---- Records supplied

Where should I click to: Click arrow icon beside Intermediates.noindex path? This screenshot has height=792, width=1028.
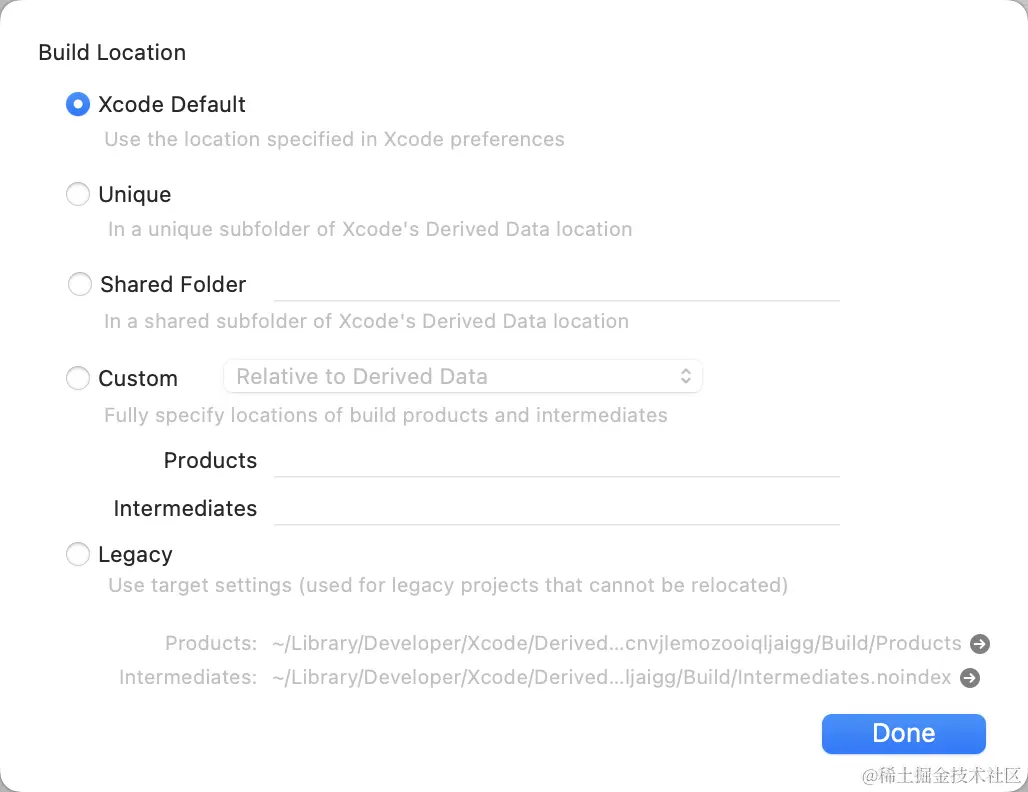pyautogui.click(x=970, y=678)
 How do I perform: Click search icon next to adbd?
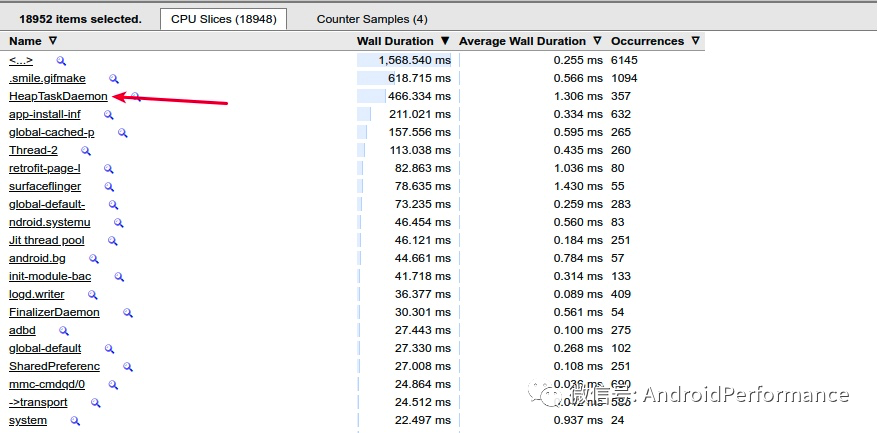click(64, 331)
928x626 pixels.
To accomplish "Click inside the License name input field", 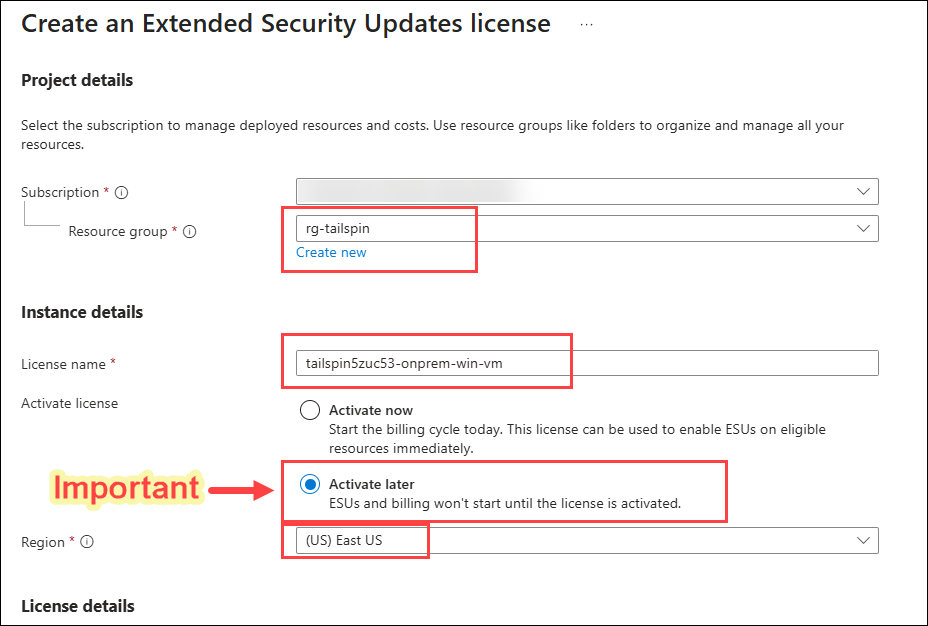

--------

**What the task asks**
Recast the rows from the line containing "928x626 pixels." through the end of the rows as a JSON list of strings, one string per line, with blank lines and pictures left out.

**Reply to the exercise**
[
  "928x626 pixels.",
  "To accomplish \"Click inside the License name input field\", "
]